The interprocedural parallelization analysis described in the previous sections is implemented as part of the Stanford SUIF compiler. This section provides an empirical evaluation of the results of the parallelization analysis on a collection of benchmark programs.
Previous evaluations of interprocedural parallelization systems have provided static measurements of the number of additional loops parallelized as a result of interprocedural analysis [13,14,18,24]. We have compared our results with the most recent of these empirical studies, which examines the SPEC89 and PERFECT benchmark suites . When considering only those loops containing calls for this set of 16 programs, the SUIF system is able to parallelize greater than five times more of these loops . The key difference between the two systems is that SUIF contains full interprocedural array analysis, including array privatization and reduction recognition (see Section 5).

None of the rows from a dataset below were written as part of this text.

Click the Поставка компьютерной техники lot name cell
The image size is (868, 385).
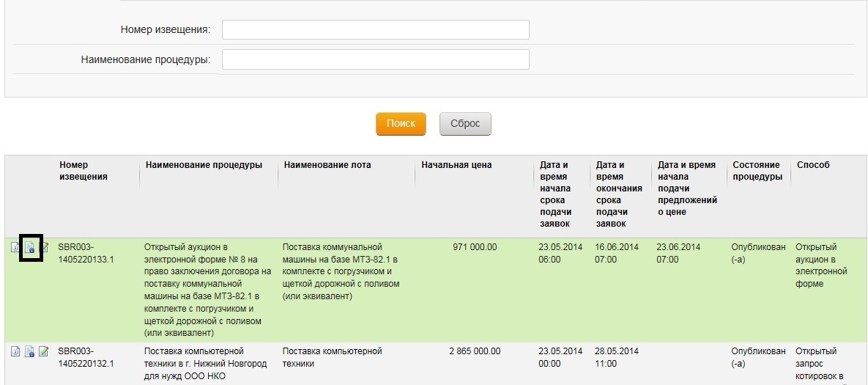pyautogui.click(x=333, y=357)
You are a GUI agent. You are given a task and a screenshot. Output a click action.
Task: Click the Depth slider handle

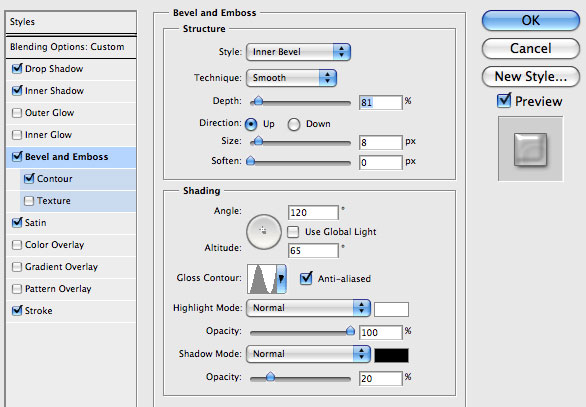(x=258, y=101)
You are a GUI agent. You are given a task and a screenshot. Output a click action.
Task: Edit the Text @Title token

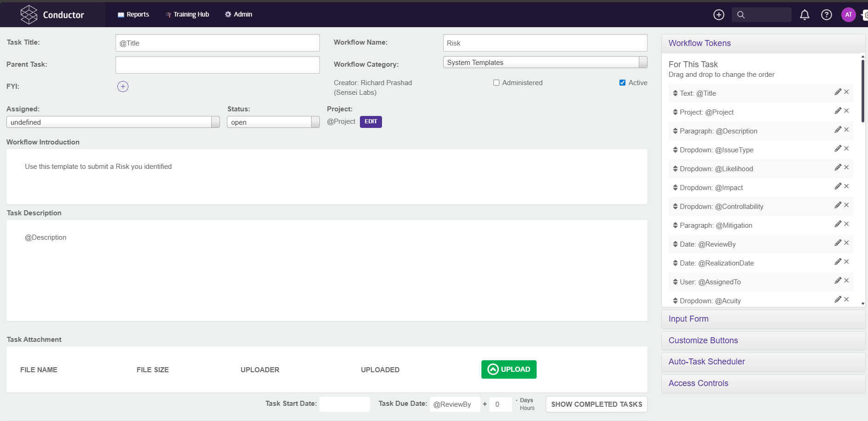coord(838,92)
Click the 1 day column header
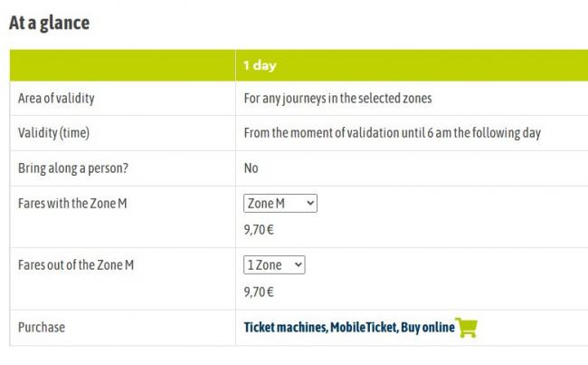This screenshot has height=365, width=588. (x=260, y=65)
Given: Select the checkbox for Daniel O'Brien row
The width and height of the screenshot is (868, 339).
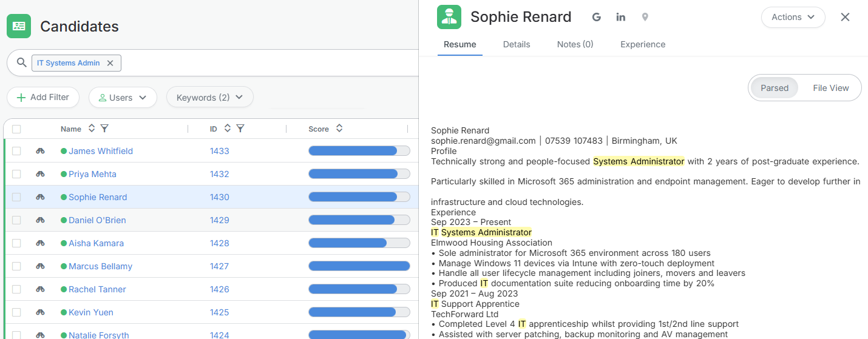Looking at the screenshot, I should [x=16, y=220].

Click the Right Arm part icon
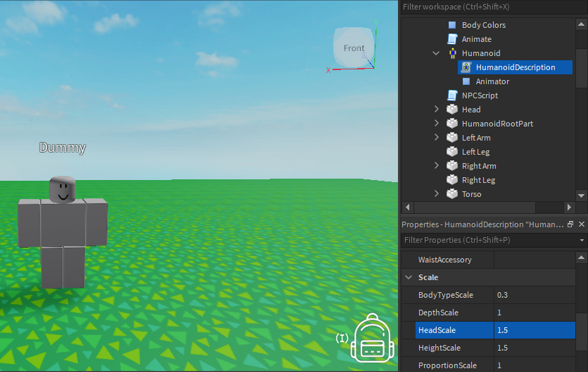(452, 166)
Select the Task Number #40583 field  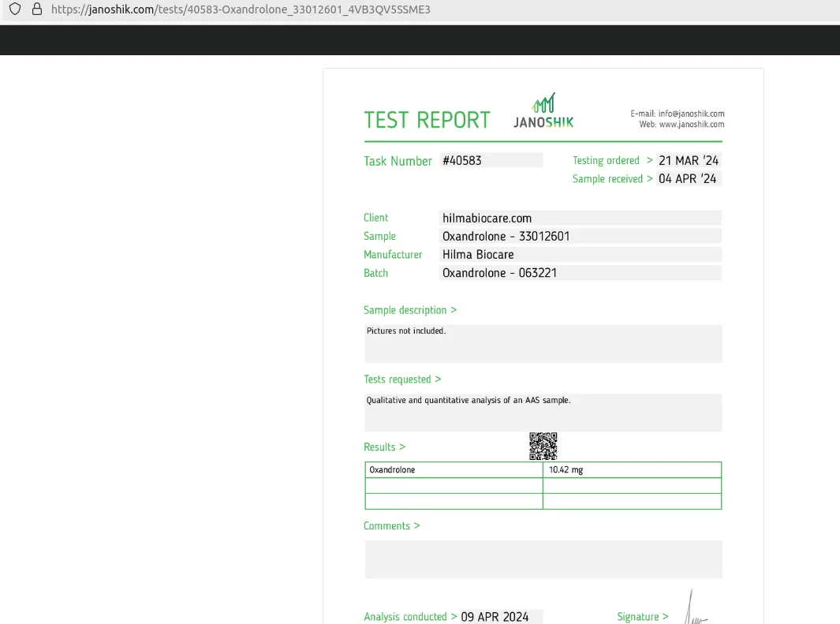click(491, 160)
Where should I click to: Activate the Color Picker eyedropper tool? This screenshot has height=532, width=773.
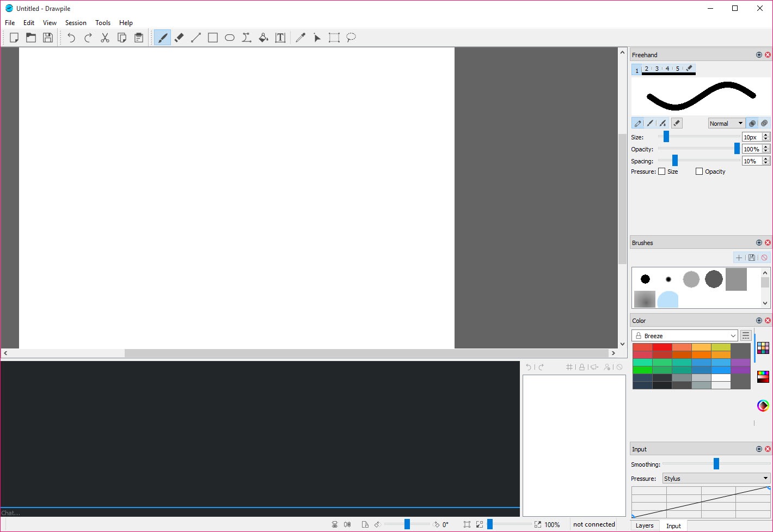[x=300, y=38]
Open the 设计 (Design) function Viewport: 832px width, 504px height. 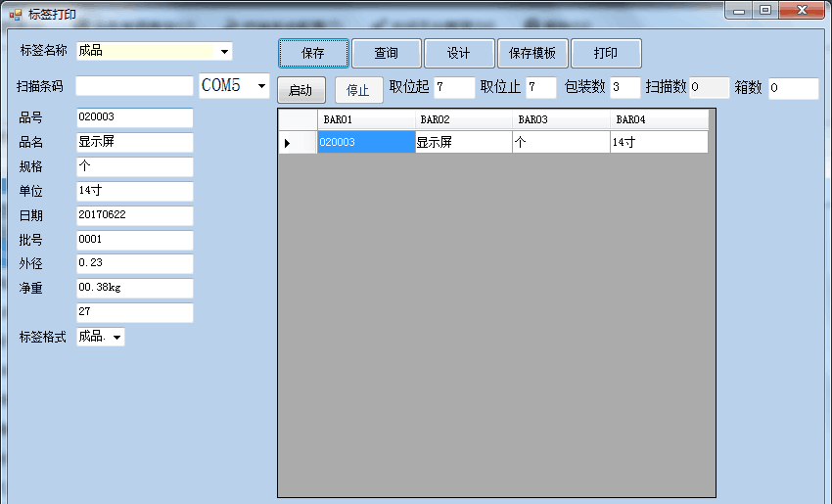coord(458,54)
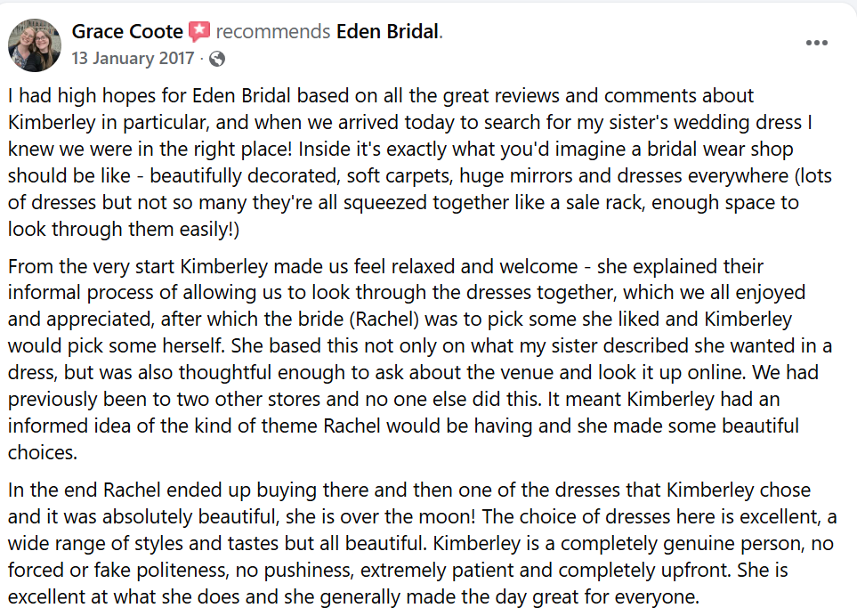Visit the Eden Bridal page link
Viewport: 857px width, 616px height.
(387, 32)
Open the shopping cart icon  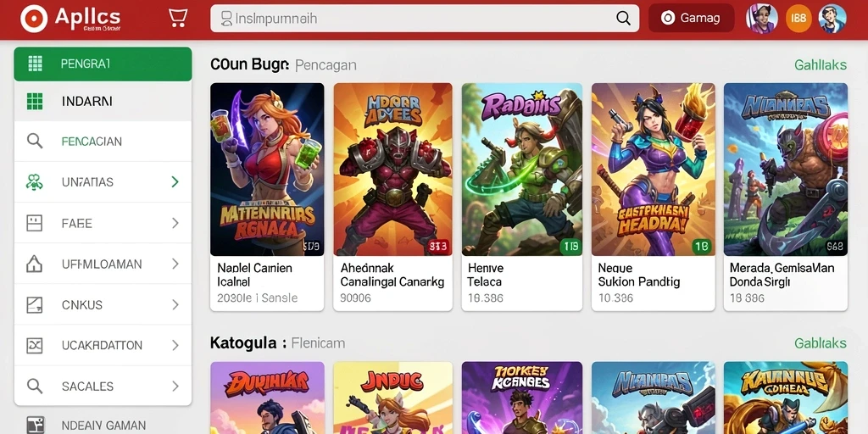click(177, 19)
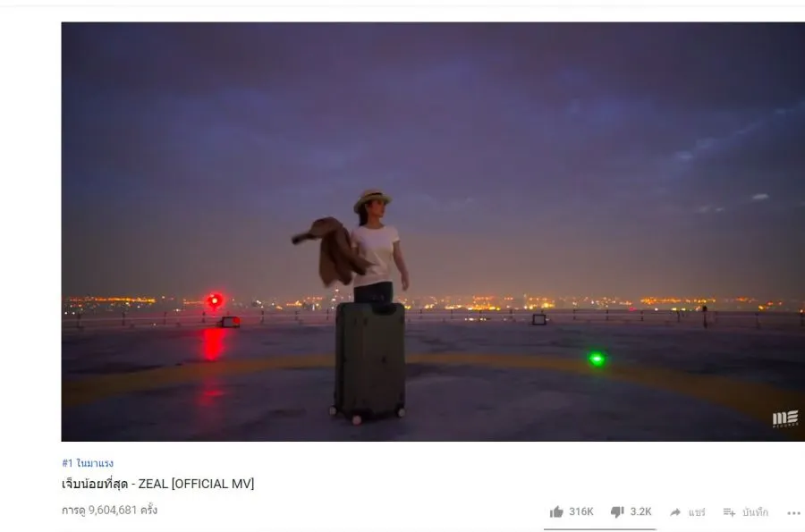The image size is (805, 532).
Task: Click the แชร์ share label
Action: 697,512
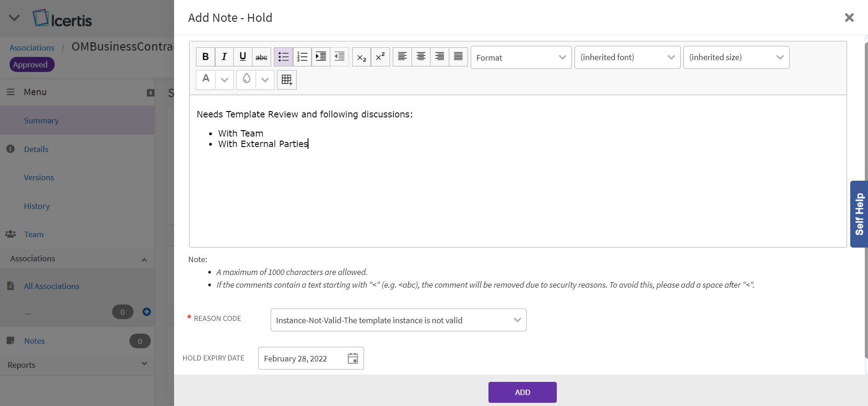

Static loop counts, however, are not good indicators of whether parallelization will be successful. Specifically, parallelizing just one outermost loop can have a profound impact on a program's performance. Dynamic measurements provide much more insight into whether a program may benefit from parallelization. Thus, in addition to static measurements on the benchmark suites, we also present a series of results gathered from executing the programs on a parallel machine. We present overall speedup results, as well as other measurements on some of the factors that determine the speedup. We also provide results that identify the contributions of the analysis components of our system, focusing on the advanced array analyses.